Going back to you Mahler Album, have you asked how could such a mediocre album went through the production engineer and various people out there before reaching your hand? Could those people who produced the album be so tasteless and clueless about sound quality that it only warranted one time listening by yourself before being discarded for good.
Either the company which produced the expensive album do not know anything about sound quality or they just attempted to swindle the gullible audiophiles or the end user doesn't know what a good sound quality is or it is a simple case of not following a simple instruction. It can only be one of these. Are they still in business? Could you give me more info of this album. I will try to get hold of it and listen for myself.

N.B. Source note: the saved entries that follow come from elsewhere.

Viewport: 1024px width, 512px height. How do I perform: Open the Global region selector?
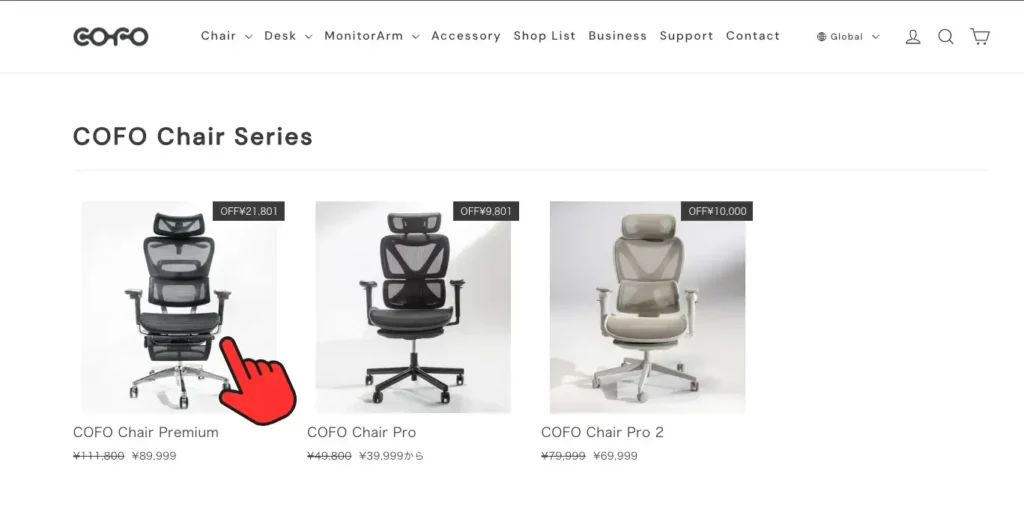click(x=848, y=37)
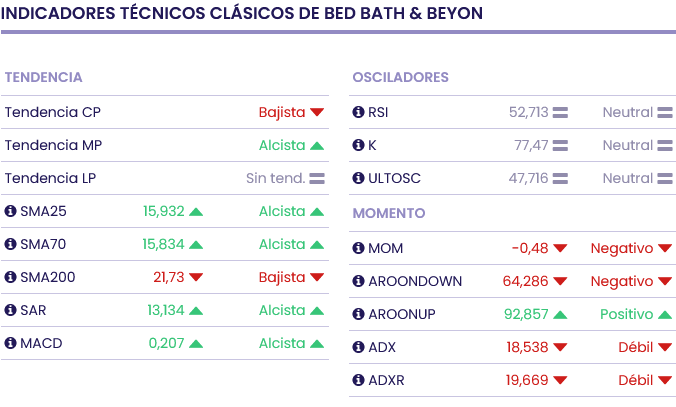Click the AROONDOWN info icon
Image resolution: width=676 pixels, height=407 pixels.
(358, 281)
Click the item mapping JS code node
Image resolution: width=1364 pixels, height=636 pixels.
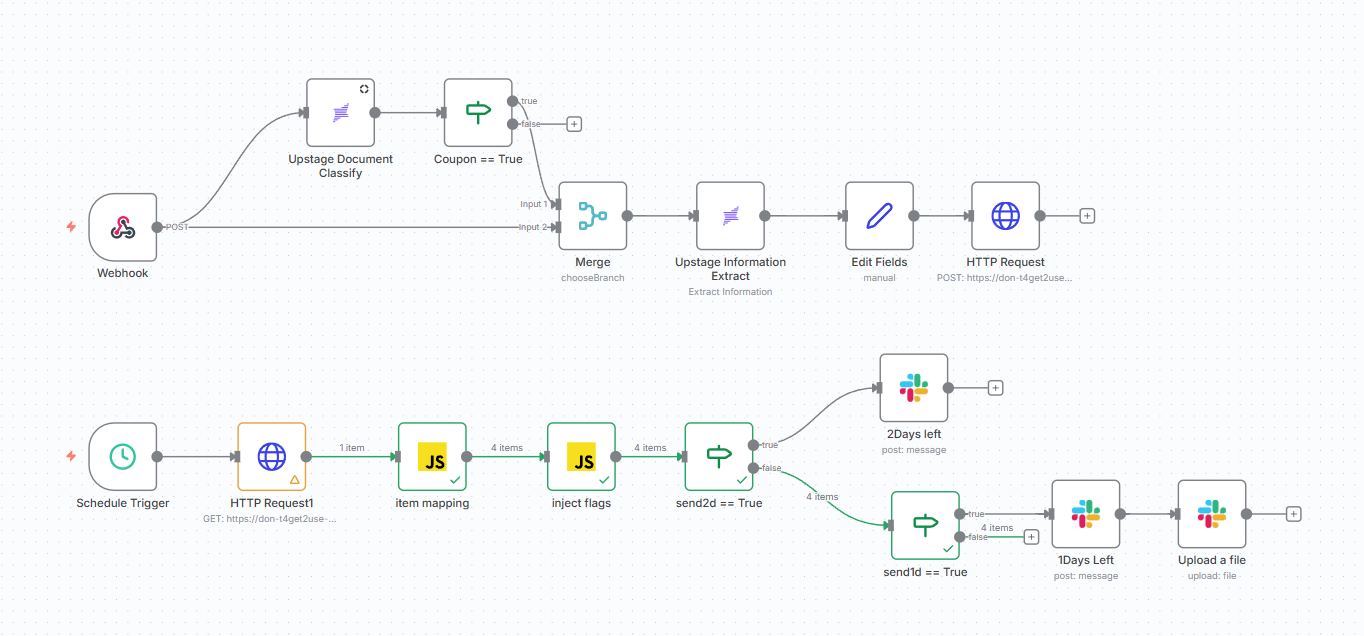click(432, 456)
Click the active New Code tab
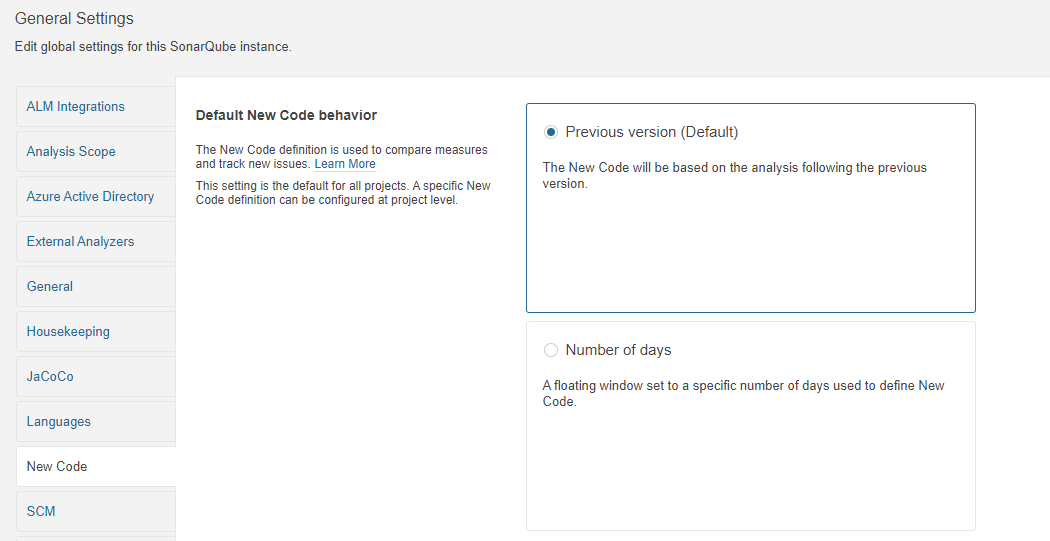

I hope you still like me for being direct.
Oh, sure, no problem at all with that

but I feel that either I have missed your point, or you have missed mine --- or maybe we're talking about different things!
Going back to the premise of the thread... Are we, the group loosely called audiophiles, resistant to change? I don't think we are. Look at the formats that have passed across our horizons over the decades!
Speaking personally, and anecdotally, with exceptions, I am not. It took me a while to take CDs on board, simply because I had stack of LPs and a heap cassette tapes. Soon after that, though, I had a minidisk equipment and PC audio. I would have taken in digital tape, except it was not affordable!
There was plenty of change there, and I don't think I'm that different from the average audiophile, allowing for the fact that some of us may be a little more geeky about equipment than others.
(as to the side issues: is it possibly that a multi-national recording company can issue a
bad recording, on any medium? How could it not be?)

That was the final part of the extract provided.